Excerpted passage ▸
Cell Specific Immune Checkpoint Therapy

ID U-5890

Category Therapeutics

Subcategory Drug Delivery

Researchers
Brief Summary

Intrinsically immune-tolerant elastin-like recombinant polypeptides used in drug delivery for metabolic diseases and oncology with reduced toxicity.

Problem Statement

Almost 80 percent of patients undergoing immunotherapy experience toxicity complications that reduce drug efficacy and over 10 percent of patients experience life-threatening infections.

Technology Description

New immune-tolerant elastin-like polypeptides (iTEPs) can be used as drug carriers without triggering an immune response in both mice and humans (Journal of Drug Targeting. Vol.24, p328-339). This technology has been applied to both drug delivery and immunology. The technology improves delivery of vaccines by conjugating the drug to the iTEP, which then self-assembles into highly stable, non-toxic nanoparticles with improved efficacy (Theranostics. Vol. 6(5), p666-678). The iTEPs are also utilized to target cytotoxic T lymphocytes and improve innate immune response as defense against cancer and infection. An iTEP-delivered CTL vaccine containing a metalloproteinase-9 (MMP-9)-sensitive peptide and a CTL epitope peptide has been developed. The MMP-9-sensitive vaccine increased epitope presentation by 7-fold, increasing the T-cell response by as high as 9.6-fold (Molecular Pharmaceutics, 14(10), 3312-3321). It has also been applied using ?PD-1 antibody for checkpoint inhibition. A fusion protein consisting of a recombinant single-chain variable fragment of ?PD-1 and an amphiphilic immune-tolerant elastin-like polypeptide self-assembles into a nanoparticle, which blocks the PD-1 immune checkpoint in vitro and in vivo (Molecular Pharmaceutics, 14(5), 1494-1500).

Directions ▸
1. Quote the checkpoint therapy page word for word. Begin at the words "Subcategory Drug Delivery" and stop after "with reduced toxicity.".
2. For each statement below, answer yes or no according to the checkpoint therapy page, and quote the deciding words of the page. (a) The MMP-9-sensitive vaccine increased epitope presentation by 9.6-fold. (b) The iTEPs can serve as drug carriers without triggering an immune response in both mice and humans. (c) Over 10 percent of patients undergoing immunotherapy experience life-threatening infections.

[Pixel coordinate grounding data]
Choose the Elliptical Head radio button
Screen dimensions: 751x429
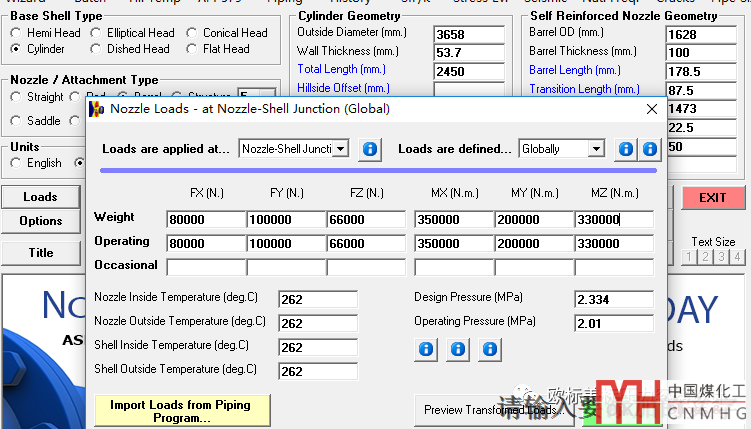click(96, 33)
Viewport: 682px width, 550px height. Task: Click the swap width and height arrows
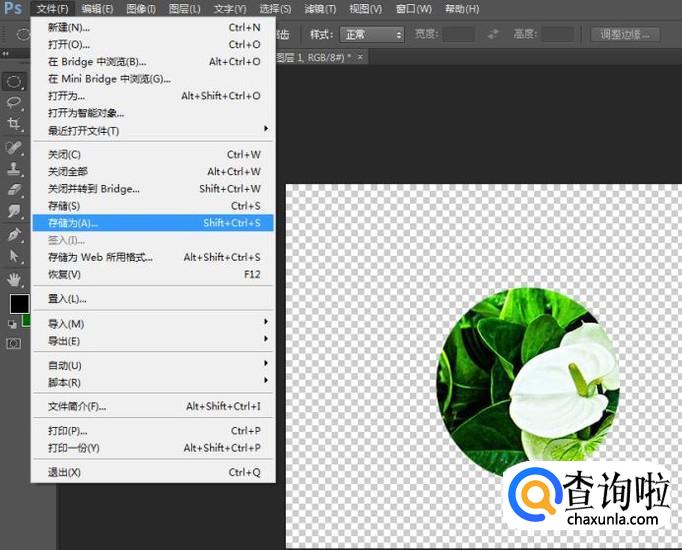point(493,34)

Outputs in order ▸
1.
Subcategory Drug Delivery

Researchers
Brief Summary

Intrinsically immune-tolerant elastin-like recombinant polypeptides used in drug delivery for metabolic diseases and oncology with reduced toxicity.

2.
(a) No: "The MMP-9-sensitive vaccine increased epitope presentation by 7-fold"
(b) Yes: "can be used as drug carriers without triggering an immune response in both mice and humans"
(c) Yes: "over 10 percent of patients experience life-threatening infections"